Start of RECORDS PROVIDED

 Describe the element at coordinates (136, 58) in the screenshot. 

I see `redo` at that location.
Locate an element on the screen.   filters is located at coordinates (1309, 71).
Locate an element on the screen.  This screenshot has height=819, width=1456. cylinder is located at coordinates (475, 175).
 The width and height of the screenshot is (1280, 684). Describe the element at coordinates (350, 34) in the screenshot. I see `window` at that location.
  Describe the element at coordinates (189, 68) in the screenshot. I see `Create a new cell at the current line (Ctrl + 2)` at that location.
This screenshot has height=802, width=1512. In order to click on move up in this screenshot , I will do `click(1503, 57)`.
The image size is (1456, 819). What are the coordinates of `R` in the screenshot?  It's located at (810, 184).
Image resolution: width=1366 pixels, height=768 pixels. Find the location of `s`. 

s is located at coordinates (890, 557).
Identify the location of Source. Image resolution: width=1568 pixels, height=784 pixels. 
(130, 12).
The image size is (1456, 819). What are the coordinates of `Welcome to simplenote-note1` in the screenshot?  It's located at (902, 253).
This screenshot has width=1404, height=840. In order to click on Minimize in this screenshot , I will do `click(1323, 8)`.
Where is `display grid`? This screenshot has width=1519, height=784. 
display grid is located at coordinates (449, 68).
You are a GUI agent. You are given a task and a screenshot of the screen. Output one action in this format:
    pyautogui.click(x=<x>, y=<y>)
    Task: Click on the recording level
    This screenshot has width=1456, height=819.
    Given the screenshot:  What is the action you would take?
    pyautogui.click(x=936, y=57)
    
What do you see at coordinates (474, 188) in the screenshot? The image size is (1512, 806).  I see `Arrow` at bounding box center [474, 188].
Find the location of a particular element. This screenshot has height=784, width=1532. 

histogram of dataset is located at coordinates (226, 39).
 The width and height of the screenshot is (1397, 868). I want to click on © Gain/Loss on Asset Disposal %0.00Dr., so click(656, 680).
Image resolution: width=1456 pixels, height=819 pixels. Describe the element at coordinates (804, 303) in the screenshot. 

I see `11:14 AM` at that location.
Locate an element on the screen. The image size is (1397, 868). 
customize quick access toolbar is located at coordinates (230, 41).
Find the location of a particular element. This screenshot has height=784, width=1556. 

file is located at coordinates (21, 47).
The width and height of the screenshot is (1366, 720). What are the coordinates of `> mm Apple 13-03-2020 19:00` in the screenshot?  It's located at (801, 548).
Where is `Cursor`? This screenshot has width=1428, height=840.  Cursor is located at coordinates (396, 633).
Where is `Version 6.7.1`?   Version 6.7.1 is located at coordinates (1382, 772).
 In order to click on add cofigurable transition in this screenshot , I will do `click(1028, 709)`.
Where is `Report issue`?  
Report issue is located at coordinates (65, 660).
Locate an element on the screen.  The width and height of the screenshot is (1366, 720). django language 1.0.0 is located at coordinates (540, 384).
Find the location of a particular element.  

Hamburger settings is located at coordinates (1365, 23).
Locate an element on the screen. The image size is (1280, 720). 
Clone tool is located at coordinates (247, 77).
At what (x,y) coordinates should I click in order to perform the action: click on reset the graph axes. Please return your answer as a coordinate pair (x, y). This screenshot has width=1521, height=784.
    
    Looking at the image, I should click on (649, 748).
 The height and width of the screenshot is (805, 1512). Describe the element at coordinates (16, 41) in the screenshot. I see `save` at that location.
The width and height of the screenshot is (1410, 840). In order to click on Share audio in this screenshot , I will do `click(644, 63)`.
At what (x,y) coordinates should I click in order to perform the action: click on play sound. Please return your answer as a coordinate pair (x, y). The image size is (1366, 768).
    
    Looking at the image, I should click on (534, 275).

End of RECORDS PROVIDED

EXERCISE DIRECTIONS = Rewrite the listing above, changing every "Locate an element on the screen" to "Find an element on the screen" and leaving everything else as it is.

TASK ANSWER =
 Describe the element at coordinates (136, 58) in the screenshot. 

I see `redo` at that location.
Find an element on the screen.   filters is located at coordinates (1309, 71).
Find an element on the screen.  This screenshot has height=819, width=1456. cylinder is located at coordinates (475, 175).
 The width and height of the screenshot is (1280, 684). Describe the element at coordinates (350, 34) in the screenshot. I see `window` at that location.
  Describe the element at coordinates (189, 68) in the screenshot. I see `Create a new cell at the current line (Ctrl + 2)` at that location.
This screenshot has height=802, width=1512. In order to click on move up in this screenshot , I will do `click(1503, 57)`.
The image size is (1456, 819). What are the coordinates of `R` in the screenshot?  It's located at (810, 184).
Image resolution: width=1366 pixels, height=768 pixels. Find the location of `s`. 

s is located at coordinates (890, 557).
Identify the location of Source. Image resolution: width=1568 pixels, height=784 pixels. 
(130, 12).
The image size is (1456, 819). What are the coordinates of `Welcome to simplenote-note1` in the screenshot?  It's located at (902, 253).
This screenshot has width=1404, height=840. In order to click on Minimize in this screenshot , I will do `click(1323, 8)`.
Where is `display grid`? This screenshot has width=1519, height=784. 
display grid is located at coordinates (449, 68).
You are a GUI agent. You are given a task and a screenshot of the screen. Output one action in this format:
    pyautogui.click(x=<x>, y=<y>)
    Task: Click on the recording level
    This screenshot has width=1456, height=819.
    Given the screenshot:  What is the action you would take?
    pyautogui.click(x=936, y=57)
    
What do you see at coordinates (474, 188) in the screenshot? The image size is (1512, 806).  I see `Arrow` at bounding box center [474, 188].
Find the location of a particular element. This screenshot has height=784, width=1532. 

histogram of dataset is located at coordinates (226, 39).
 The width and height of the screenshot is (1397, 868). I want to click on © Gain/Loss on Asset Disposal %0.00Dr., so click(656, 680).
Image resolution: width=1456 pixels, height=819 pixels. Describe the element at coordinates (804, 303) in the screenshot. 

I see `11:14 AM` at that location.
Find an element on the screen. The image size is (1397, 868). 
customize quick access toolbar is located at coordinates (230, 41).
Find the location of a particular element. This screenshot has height=784, width=1556. 

file is located at coordinates (21, 47).
The width and height of the screenshot is (1366, 720). What are the coordinates of `> mm Apple 13-03-2020 19:00` in the screenshot?  It's located at (801, 548).
Where is `Cursor`? This screenshot has width=1428, height=840.  Cursor is located at coordinates (396, 633).
Where is `Version 6.7.1`?   Version 6.7.1 is located at coordinates (1382, 772).
 In order to click on add cofigurable transition in this screenshot , I will do `click(1028, 709)`.
Where is `Report issue`?  
Report issue is located at coordinates (65, 660).
Find an element on the screen.  The width and height of the screenshot is (1366, 720). django language 1.0.0 is located at coordinates (540, 384).
Find the location of a particular element.  

Hamburger settings is located at coordinates (1365, 23).
Find an element on the screen. The image size is (1280, 720). 
Clone tool is located at coordinates (247, 77).
At what (x,y) coordinates should I click in order to perform the action: click on reset the graph axes. Please return your answer as a coordinate pair (x, y). This screenshot has width=1521, height=784.
    
    Looking at the image, I should click on (649, 748).
 The height and width of the screenshot is (805, 1512). Describe the element at coordinates (16, 41) in the screenshot. I see `save` at that location.
The width and height of the screenshot is (1410, 840). In order to click on Share audio in this screenshot , I will do `click(644, 63)`.
At what (x,y) coordinates should I click in order to perform the action: click on play sound. Please return your answer as a coordinate pair (x, y). The image size is (1366, 768).
    
    Looking at the image, I should click on (534, 275).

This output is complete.